You inspired others to reach their goals, perhaps without even knowing it. Robin Swarts was just starting to train for a triathlon when you were diagnosed. She knew how much you loved running and that was the part of her training she loathed the most. But every time she went out there and began to feel like giving up, she thought of you and how much you would want to be out there running with her. But you couldn’t because of your chemo. Those thoughts and her regard for you made her finish, and since then she runs every week.
She channeled you recently on an early morning run. In an email she wrote, “I finally managed to drag myself out from under the covers and I put on my white t-shirt with grey shorts combo to get Mary in my head and motivate me out the door. It worked. I was heading down the sidewalk thinking of her and looked up to see a man running towards me wearing the exact same thing. I smiled and said thanks to her. Maybe it’s coincidence but I think her spirit was with me this morning. It’s nice to know that she’s still my friend who’s there when I need her.”
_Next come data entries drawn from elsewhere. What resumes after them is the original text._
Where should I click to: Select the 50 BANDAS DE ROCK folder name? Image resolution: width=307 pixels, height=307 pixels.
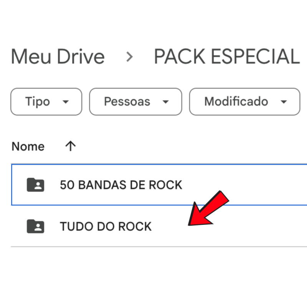[x=121, y=185]
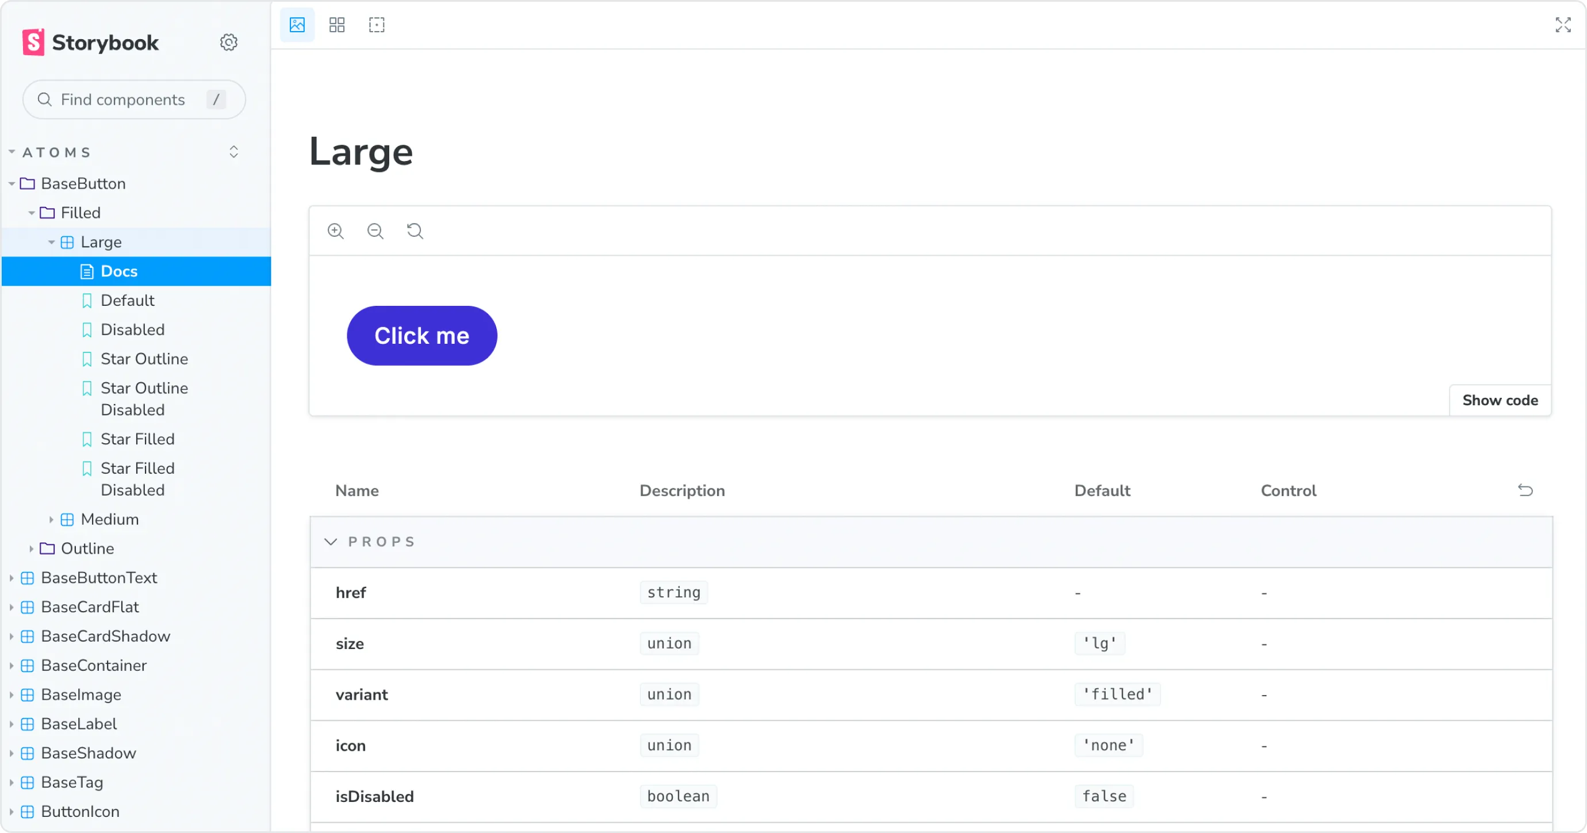
Task: Click the Show code button
Action: coord(1500,400)
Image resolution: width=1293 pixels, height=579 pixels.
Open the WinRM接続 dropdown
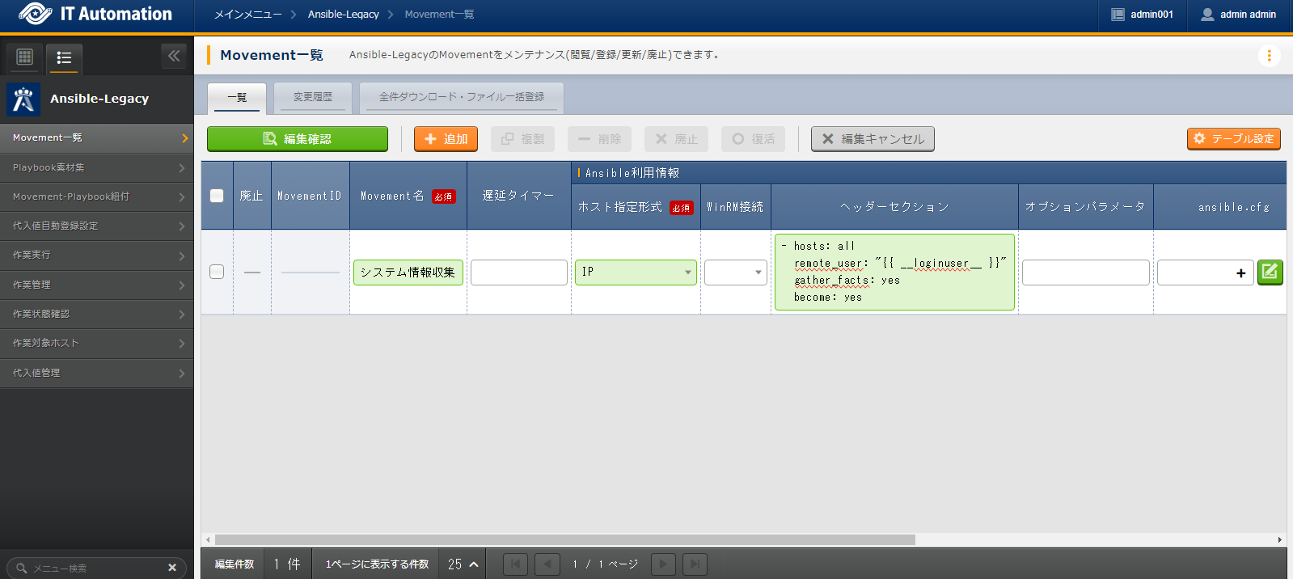[x=735, y=273]
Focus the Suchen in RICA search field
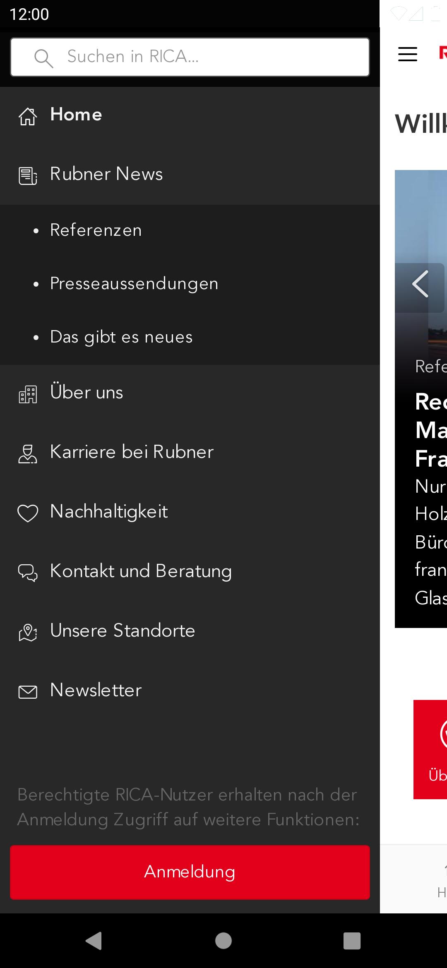447x968 pixels. point(190,57)
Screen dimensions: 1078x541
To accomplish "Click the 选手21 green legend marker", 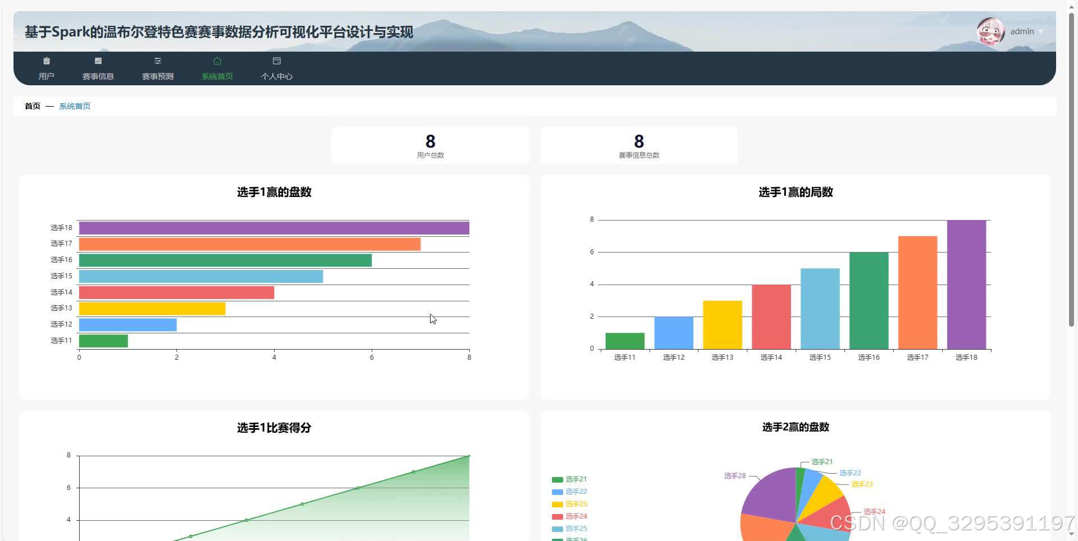I will click(x=558, y=479).
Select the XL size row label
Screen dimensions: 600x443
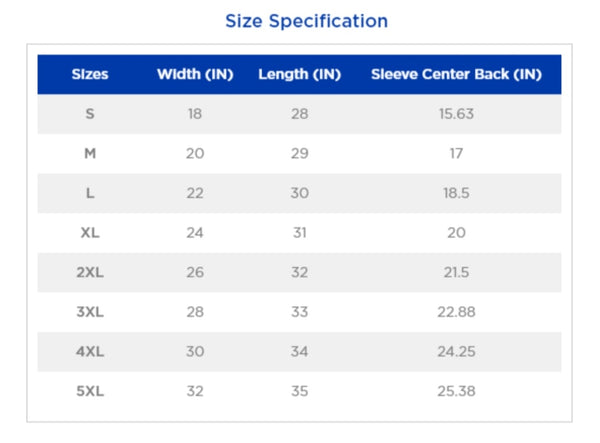pyautogui.click(x=90, y=233)
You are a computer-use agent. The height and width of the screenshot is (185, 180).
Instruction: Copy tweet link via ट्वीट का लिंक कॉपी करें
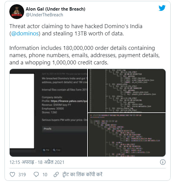(82, 174)
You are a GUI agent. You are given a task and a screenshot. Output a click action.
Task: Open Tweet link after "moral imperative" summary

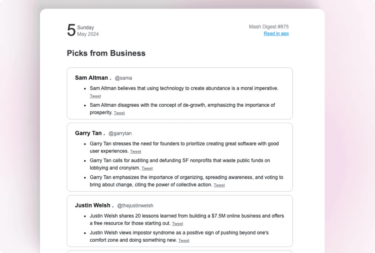(95, 96)
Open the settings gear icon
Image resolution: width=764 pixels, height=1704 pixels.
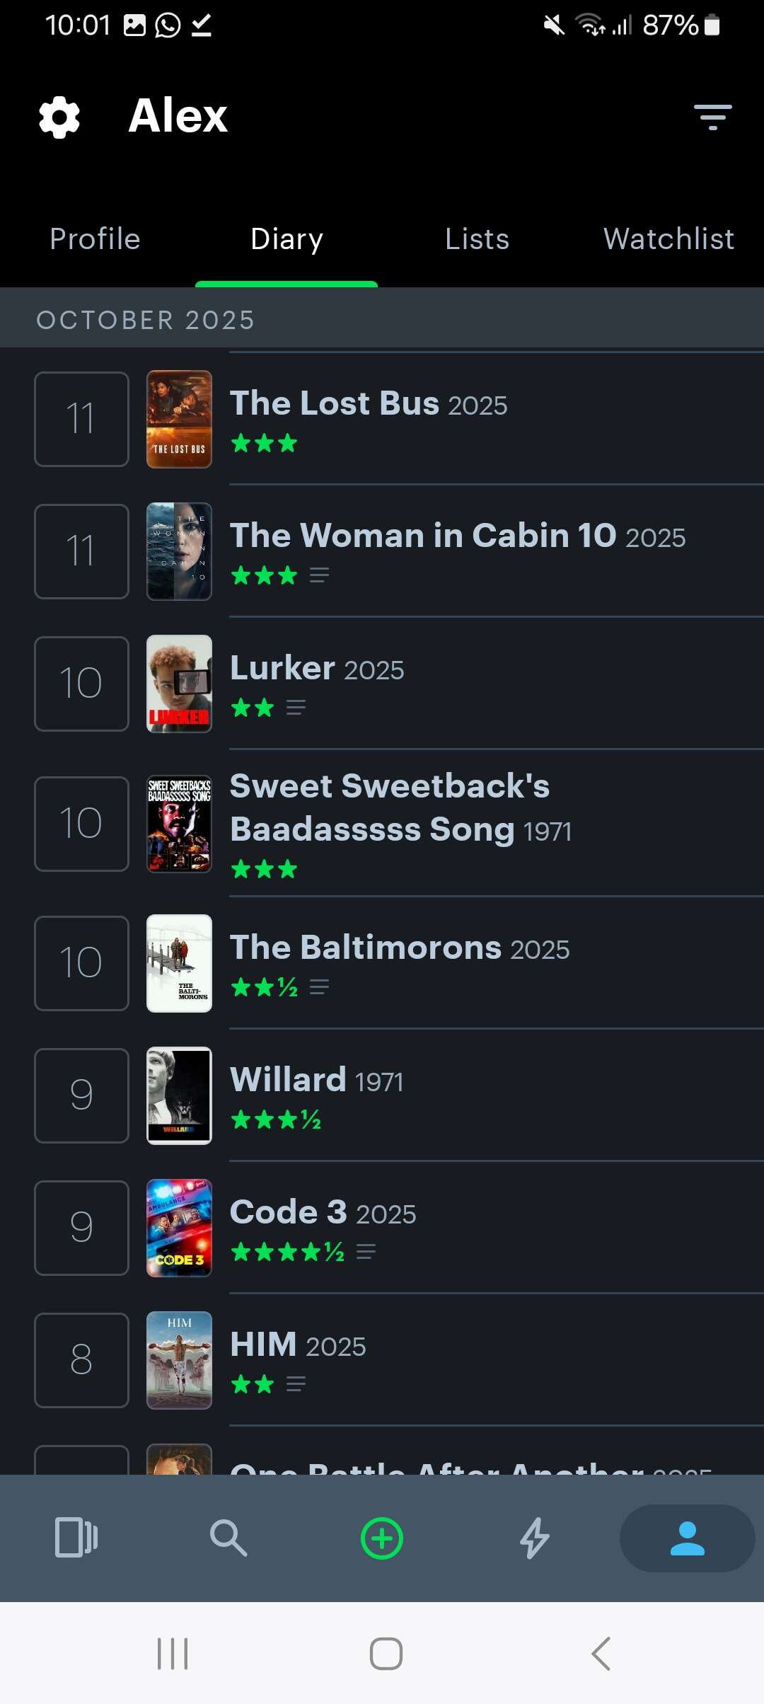tap(59, 117)
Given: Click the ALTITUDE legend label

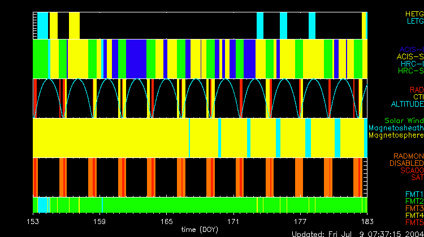Looking at the screenshot, I should [x=407, y=104].

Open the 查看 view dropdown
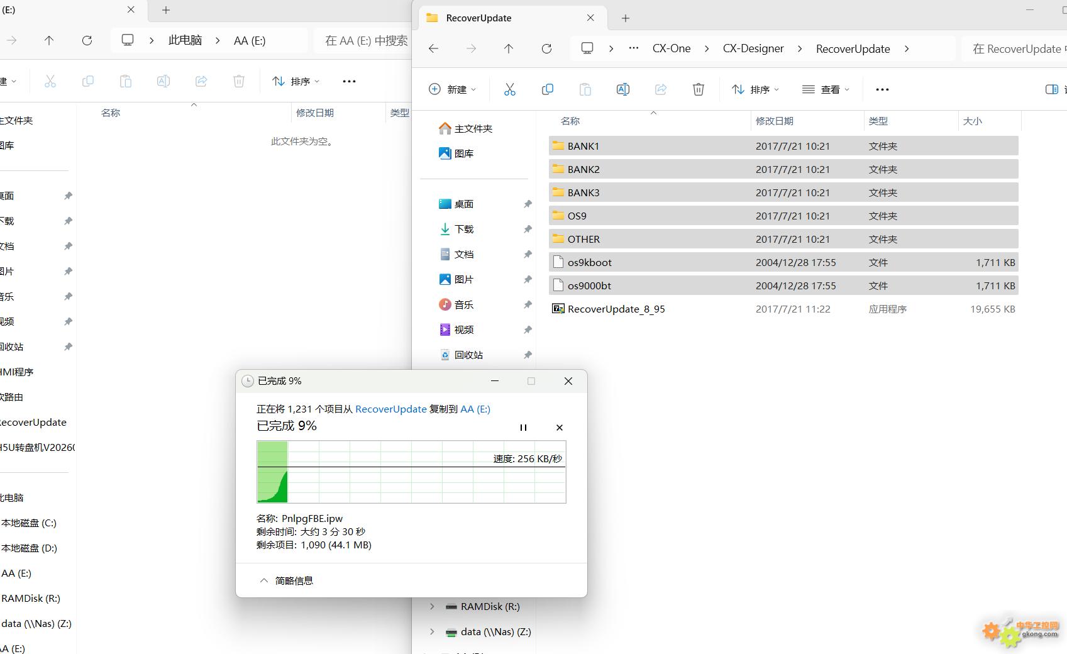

The one thing you taught me I think you may have learned during your youngest son’s battle with cancer when he was barely a toddler. It was basically to live and let live. It doesn’t matter how big your house is or what kind of car you drive, all that counts is that you and the ones you love are well, and to treat everyone with respect and compassion because you never know what burdens they may be shouldering. You always had a kind word and never hesitated to offer a hand whenever anyone needed help.
I’m sorry I didn’t get a chance to see the pictures and hear the details of your vacation in the Caymans, spend a last leisurely lunch with you or ever tell you how much your encouraging words over the years meant to me. You were so generous in your praise and enthusiasm, no matter what. Anything I ever did or tried to do, you were always my biggest booster. And of course, you were like that with your boys, always there to give them support and guidance whenever they needed it. Even if they thought they didn’t.
It’s hard, going forward, to not be consumed with sadness when I think of you. But I am beyond grateful knowing that we were friends. And I know without a doubt there are many others who feel the same. Last year, the most distraught of your friends was your neighbor, Marjorie McKenna. When I talked to her recently, I could tell she found peace in the fact that she had the honor and privilege of your friendship and she will carry that with her the rest of her life.
You were the kindest woman I’ve ever known – fun to be with and talk to and missed more than my feeble attempt at language could ever convey. It’s still going to be awhile before I really get used to your absence but I’m buying my tissues at Costco now, so at the very least, I’ll always be prepared. 😉
Miss you always,
Editor’s note: This post may be off topic but with ownership comes a few privileges. Mary Guzak was a close personal friend and her life stands as an inspiration for living every day to the fullest, thankfully and with kindness and absolutely no regrets. If you think about it, today is all we really have, so go out there and make the most of it.